In Conways text a course in operator theory he mentions the normalised Lebesgue measure on the unit cirle $\partial\mathbb{D}$of the complex plane. But there is no definition in the text.Here is what I thought.
The map $t\mapsto e^{it} = cos t + i sin t$ can be used to identify the interval (−π, π] with $\partial\mathbb{D}$. We use this map to define a σ-algebra on $\partial\mathbb{D}$ by transferring the Borel subsets of (−π, π] to subsets of $\partial\mathbb{D}$. More precisely, A subset $E$ of $\partial\mathbb{D}$ is defined to be measurable iff $\{t\in (−π, π] : e^{it} ∈ E\}$ is a Borel subset of $\mathbb{R}$.

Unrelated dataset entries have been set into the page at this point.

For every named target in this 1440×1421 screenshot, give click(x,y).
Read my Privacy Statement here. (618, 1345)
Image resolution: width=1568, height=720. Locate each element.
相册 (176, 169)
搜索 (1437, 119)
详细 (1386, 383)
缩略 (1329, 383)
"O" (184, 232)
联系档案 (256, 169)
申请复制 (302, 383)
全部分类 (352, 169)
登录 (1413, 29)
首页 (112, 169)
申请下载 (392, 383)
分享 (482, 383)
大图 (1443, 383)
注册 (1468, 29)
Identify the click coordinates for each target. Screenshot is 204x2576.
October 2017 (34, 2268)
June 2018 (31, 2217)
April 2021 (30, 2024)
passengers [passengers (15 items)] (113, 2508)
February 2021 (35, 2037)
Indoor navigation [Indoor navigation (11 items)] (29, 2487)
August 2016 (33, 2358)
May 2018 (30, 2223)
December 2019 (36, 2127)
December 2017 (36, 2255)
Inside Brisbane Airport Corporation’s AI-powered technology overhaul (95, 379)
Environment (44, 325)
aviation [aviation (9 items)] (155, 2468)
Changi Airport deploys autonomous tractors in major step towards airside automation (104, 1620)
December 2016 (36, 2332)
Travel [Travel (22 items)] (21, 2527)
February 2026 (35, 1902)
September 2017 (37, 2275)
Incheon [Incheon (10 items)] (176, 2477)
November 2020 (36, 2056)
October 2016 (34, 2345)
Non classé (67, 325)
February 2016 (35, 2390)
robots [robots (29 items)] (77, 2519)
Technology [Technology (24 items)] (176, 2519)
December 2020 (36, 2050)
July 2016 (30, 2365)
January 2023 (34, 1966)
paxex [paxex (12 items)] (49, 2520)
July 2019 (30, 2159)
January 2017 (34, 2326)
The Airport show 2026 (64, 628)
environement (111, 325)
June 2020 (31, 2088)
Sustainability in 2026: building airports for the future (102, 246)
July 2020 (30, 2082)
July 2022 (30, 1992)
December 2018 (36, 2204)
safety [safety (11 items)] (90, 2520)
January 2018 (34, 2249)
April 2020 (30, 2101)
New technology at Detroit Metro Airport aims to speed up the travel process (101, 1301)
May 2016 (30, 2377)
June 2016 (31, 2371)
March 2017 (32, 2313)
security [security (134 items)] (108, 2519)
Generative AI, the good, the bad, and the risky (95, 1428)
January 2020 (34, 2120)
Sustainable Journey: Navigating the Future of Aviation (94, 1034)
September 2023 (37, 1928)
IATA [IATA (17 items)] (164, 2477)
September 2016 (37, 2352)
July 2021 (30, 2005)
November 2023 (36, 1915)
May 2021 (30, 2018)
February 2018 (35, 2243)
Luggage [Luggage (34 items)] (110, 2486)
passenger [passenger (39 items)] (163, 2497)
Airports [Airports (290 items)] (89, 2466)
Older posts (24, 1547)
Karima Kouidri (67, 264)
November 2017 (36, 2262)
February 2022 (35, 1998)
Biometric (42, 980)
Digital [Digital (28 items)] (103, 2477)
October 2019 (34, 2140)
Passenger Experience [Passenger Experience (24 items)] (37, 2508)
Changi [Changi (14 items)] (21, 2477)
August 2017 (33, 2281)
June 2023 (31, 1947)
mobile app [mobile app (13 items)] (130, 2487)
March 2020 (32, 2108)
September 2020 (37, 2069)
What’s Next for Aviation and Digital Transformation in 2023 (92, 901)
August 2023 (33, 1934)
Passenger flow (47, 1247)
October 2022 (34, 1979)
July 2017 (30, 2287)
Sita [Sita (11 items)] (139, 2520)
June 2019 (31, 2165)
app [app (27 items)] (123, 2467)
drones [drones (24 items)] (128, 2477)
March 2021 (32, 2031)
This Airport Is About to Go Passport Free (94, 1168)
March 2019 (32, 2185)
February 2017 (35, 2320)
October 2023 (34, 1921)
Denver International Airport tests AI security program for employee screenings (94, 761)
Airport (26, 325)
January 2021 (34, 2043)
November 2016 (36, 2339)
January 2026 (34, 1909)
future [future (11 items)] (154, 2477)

Then we transfer Lebesgue measure on the Borel subsets of (−π, π] to a measure $\sigma$ on the measurable subsets of $\partial\mathbb{D}$, except that we normalise by dividing by $2\pi$ so that the measure of $\partial\mathbb{D}$ is $1$ rather than $2\pi$. More precisely, if $E\subseteq\partial\mathbb{D}$ is measurable, then $\sigma(E) = \frac{|\{t ∈ (−\pi,\pi]:e^{it}\in E\}|}{2\pi}$.
Is my definition of the normalised Lebesgue measure on the unit circle correct?